Peter Desantis, vice president of AWS global infrastructure, speaks at AWS re:Invent 2017. (GeekWire Photo / Tom Krazit)

Server virtualization was one of the great breakthroughs in enterprise computing over the last 20 years, allowing people to get far more performance out of a single server by splitting into multiple independent parts. But sometimes you really need the full performance of the server all to yourself, which is why Amazon Web Services is ready to let customers run their workloads on bare-metal servers, the company announced Tuesday night.

The new instances are available as a public preview, and are possible because of design work on custom hardware accelerators accomplished by AWS following the acquisition of Annapurna Labs in 2015, said Peter Desantis, vice president of AWS global infrastructure. AWS used the VMware Cloud on AWS product as a sort-of test run for this technology, and now it’s ready for everybody else.

Unlike most cloud servers, bare-metal servers don’t run typical virtualization software, which allows users to reserve virtual machines running on a server alongside virtual machines from random other AWS customers. Virtual machines are fine for an awful lot of workloads, but they don’t work for everybody, either for performance, compliance, or security reasons.
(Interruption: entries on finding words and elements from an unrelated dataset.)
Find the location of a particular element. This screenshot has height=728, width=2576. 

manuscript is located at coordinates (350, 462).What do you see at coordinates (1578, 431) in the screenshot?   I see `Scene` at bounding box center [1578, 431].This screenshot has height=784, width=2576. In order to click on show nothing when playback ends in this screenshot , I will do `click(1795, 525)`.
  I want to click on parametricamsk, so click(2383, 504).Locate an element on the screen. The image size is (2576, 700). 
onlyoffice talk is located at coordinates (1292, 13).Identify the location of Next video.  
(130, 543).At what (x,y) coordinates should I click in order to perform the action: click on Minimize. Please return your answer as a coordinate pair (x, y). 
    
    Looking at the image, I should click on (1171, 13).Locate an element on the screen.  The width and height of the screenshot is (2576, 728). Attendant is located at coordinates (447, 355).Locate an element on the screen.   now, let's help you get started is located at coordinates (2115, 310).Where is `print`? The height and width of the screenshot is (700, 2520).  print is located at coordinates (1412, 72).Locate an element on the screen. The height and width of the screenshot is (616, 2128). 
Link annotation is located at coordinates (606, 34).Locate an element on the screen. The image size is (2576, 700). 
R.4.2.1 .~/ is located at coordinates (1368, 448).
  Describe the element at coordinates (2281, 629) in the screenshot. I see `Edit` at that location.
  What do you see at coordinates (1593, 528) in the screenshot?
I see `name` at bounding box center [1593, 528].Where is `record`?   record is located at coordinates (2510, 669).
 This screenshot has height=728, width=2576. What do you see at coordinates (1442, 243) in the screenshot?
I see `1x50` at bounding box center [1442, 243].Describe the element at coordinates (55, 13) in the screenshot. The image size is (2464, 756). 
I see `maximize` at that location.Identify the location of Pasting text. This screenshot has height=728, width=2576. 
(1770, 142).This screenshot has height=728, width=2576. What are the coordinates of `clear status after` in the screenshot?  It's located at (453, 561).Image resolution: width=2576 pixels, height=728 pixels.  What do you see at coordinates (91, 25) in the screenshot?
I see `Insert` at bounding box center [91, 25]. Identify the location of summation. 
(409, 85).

Bare-metal cloud computing tends to be a specialized product: companies like Packet (which saw this coming in a blog post last week) and Datapipe offer bare-metal computing services, and IBM acquired a bare-metal product along with its Softlayer deal. Microsoft currently doesn’t support bare-metal instances in Microsoft Azure, while Google offers them for specialized GPU (graphics processing unit) workloads on its cloud service.

The new instances were made possible by a project called Nitro, which got going in earnest around 2015 when it decided it needed custom silicon to reach the performance goals it wanted to set for its C5 generation of EC2 instances, the flagship compute instances that made the cloud the cloud. AWS thought about using commercially available chips or FPGAs (field programmable gate arrays) to unlock this performance, but realized it needed a custom product to hit the right level of performance at an acceptable cost, Desantis said.

The acquisition of Annapurna Labs followed soon after that decision, and the C5 instances unveiled earlier this month were the first instances to use the accelerators. The hardware is also part of a redesigned system for EC2 called Nitro, which includes a stripped-down version of the KVM hypervisor that ships standard with a Linux core.

AWS first disclosed the fruits of the Annapurna acquisition last year at re:Invent, when it showed off custom chipsets it had built for its servers using that technology.